» **Trecho selecionado**
◆ ◆ ◆ ◆ ◆ ◆ ◆
Às vezes dá vontade de fazer separação entre pessoas verdadeiramente cristãs e as que lá no fundo não são coisa alguma. É que dá um pouco de raiva notar que todo o mundo quer ser, mas ninguém é mesmo, com todas as letras.

Essa tendência de separar o falso do verdadeiro produz mecanismos de identificação. Tem grupos que modificam sua aparência externa para fazer a diferença: mulheres não cortam mais o cabelo e só usam vestido comprido, homens passam a usar gravata. Alguns fazem o domingo no sábado. Jovens vestem roupa de cor laranja e usam corte de cabelo distinto...

Ter um grupo de pertença é muito importante para as pessoas. Melhor ainda é se esse grupo pode ser visualizado facilmente na multidão de anônimos de que é formada a humanidade.

Paulo fala dessa identificação escrita nos corações (v. 2), produzida pelo ministério (v. 3), escrita pelo espírito do Deus vivente nos corações (v. 3). Essa identificação é específica. Ela vem de uma nova aliança (v. 6) e tem base na suficiência que vem de Deus (v. 5).

Este é o nosso grupo de pertença: ' 'Nós somos a única Bíblia que o público ainda lê. Nós somos para os pecadores o evangelho, para os zombadores a confissão de fé. Nós somos a última mensagem de Deus, escrita em palavras e ações (Ani Johnson Flint).
◆ ◆ ◆ ◆ ◆ ◆ ◆
» **Material fornecido**
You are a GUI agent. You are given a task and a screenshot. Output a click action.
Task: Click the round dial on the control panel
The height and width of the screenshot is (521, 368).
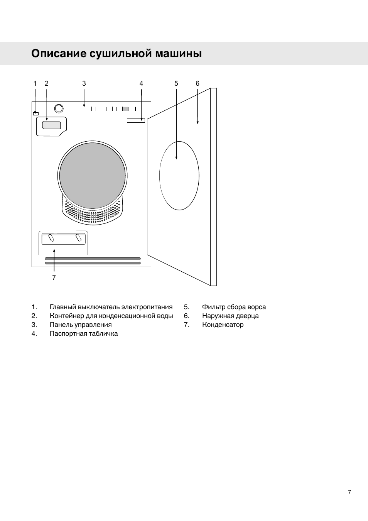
◆ ◆ ◆ ◆ ◆ ◆ ◆
» **Requisitos da tarefa**
Retome o texto sobre a identidade cristã e dê continuidade a ele a partir da última frase.

» **Resposta do exercício**
Prédica

1. Sugiro que o primeiro passo da prédica seja feito pela apresentação de uma bandeira de um time de futebol. É bom que seja de um time que tenha grande torcida e que tenha também rivais. O objetivo não é polarizar opiniões, mas trazer para dentro de maneira forte o sentimento de pertencer ou de não querer pertencer. Podem ser oportunas as perguntas: Por que se pode sentir orgulho desta bandeira? e Por que não se pode sentir orgulho desta bandeira?

Em seguida pode-se mostrar uma cruz. Talvez possa ser preparada uma cruz simples e maior que o crucifixo do altar, que seja trazida para dentro da igreja por algum grupo da comunidade (crianças, jovens, mulheres, homens, presbitério, PPDs). As perguntas feitas sobre a bandeira podem agora ser feitas também sobre a cruz: Por que se pode sentir orgulho desta cruz? e Por que não se pode sentir orgulho desta cruz?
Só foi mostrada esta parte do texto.